The government has been pushing for the exploration of manganese nodule reserves 5,000 meters below the sea surface in Korea’s exclusive 75,000 sq. km exploration mining block in the Clarion-Clipperton (C-C) Zone, 2,000 km southeast of Hawaii, which the nation secured from the International Seabed Authority in 2002. It is also striving for the commercialization of the related technologies. 

Based on the outcomes of the experiment, the MOF and the Korea Institute of Ocean Science & Technology (KIOST) plans to complete the commercialization of the technologies related to the mining of manganese nodules ranging from 2,000-meter deep-sea mining and lifting of pipes to the refining of manganese nodules into strategic metals by 2015. 

Manganese nodules, containing manganese, nickel, and copper cobalt, which are scattered along the deep sea floor, are dubbed “the black treasure trove of the sea bed.” Korea’s exclusive exploration area in the C-C Zone is believed to have about 560 million tons of manganese nodule reserves, equivalent to mining 3 million tons annually over a 100-year period, with an economic value estimated at $370 billion. If about 60 percent of the reserves are mined normally, and technology development and commercialization are completed, the project will have an economic effect of substituting imports worth more than 1 trillion won annually.   

KIOST Celebrates 1st Anniversary

Institute aims to become a global leader of marine science & technology

The Korea Institute of Ocean Science & Technology (KIOST) celebrated the first anniversary of its establishment at the KIOST headquarters in Ansan, Gyeonggi-do, on June 28. 

KIOST President Kang Jung-keuk, said in his commemorative speech, “KIOST has been grinding it out to lay a solid foundation for R&D in the maritime science and technology field everywhere throughout the five oceans in a bid to become one of the next-generation marine science & technology leaders.”

Korea and China’s June 26 signing of an MOU on cooperation in the marine field during their summit talks not only reflects heightened national attention on the marine science and technology sector, but also indicates a rising significance in the international community’s collaboration in the field, President Kang said. 

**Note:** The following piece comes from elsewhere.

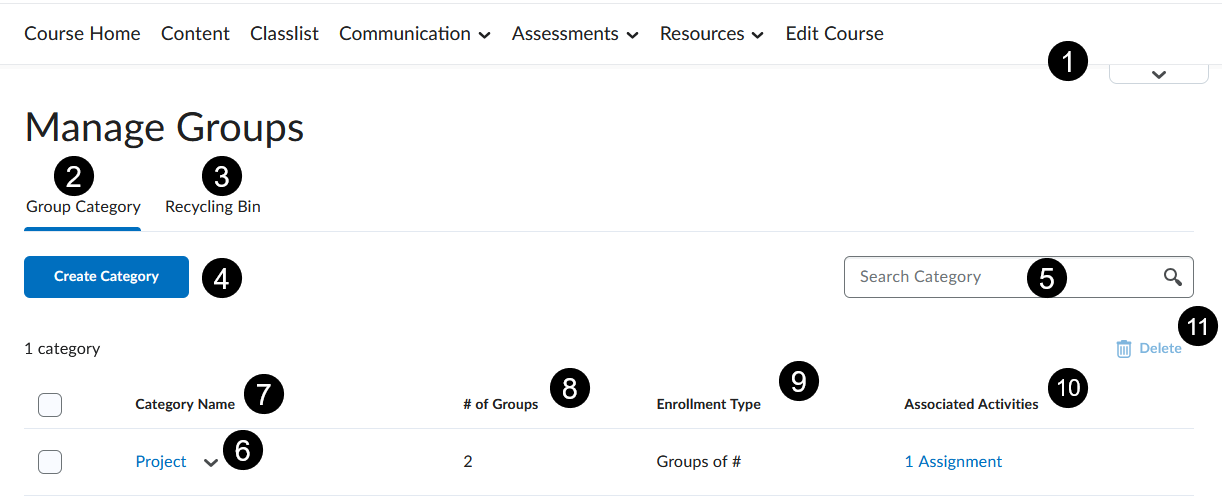
Task: Open Edit Course in navbar
Action: pyautogui.click(x=835, y=34)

KIOST 1st Vice President Park Chan-hong read the speech on behalf of KIOST President Kang, who was on a visit to Beijing to participate in a ceremony for the signing of the MOU between Korea and China in the marine field. 

The Korea Ocean Research & Develo-pment Institute (KORDI), which has driven the development of the marine sciences and technology of Korea for more than 40 years since its establishment in 1973, was reborn into KIOST one year ago in accordance with the call of the times for advancing Korea’s marine science and technology levels in a comprehensive and intensive manner. KIOST will hold an event to mark the 40th anniversary in October. 

Kang said one year has passed since KIOST was established as a think tank charged with the development and commercialization of basic and proprietary technologies leading the marine R&D field, the establishment of action plans for the realization of the creative economy through marine science and technology, and the proposing of diverse policies to protect Korea’s marine territories, as well as the cultivating of gifted manpower as next-generation marine science & technology leaders.

“Looking back on one year,” he said, “KIOST got the good news shortly after its establishment – Korea was granted the right to explore and mine an exclusive hydrothermal deposit zone off the Indian Ocean. Last November, Korea and Peru established a joint marine science and technology research center, and this past June, KIOST and the National Oceanic and Atmospheric Administration (NOAA) of the United States held an opening ceremony for the KIOST-NOAA Lab Extension at the conference room of the Korea-U.S. Science Cooperation Center (KUSCO).”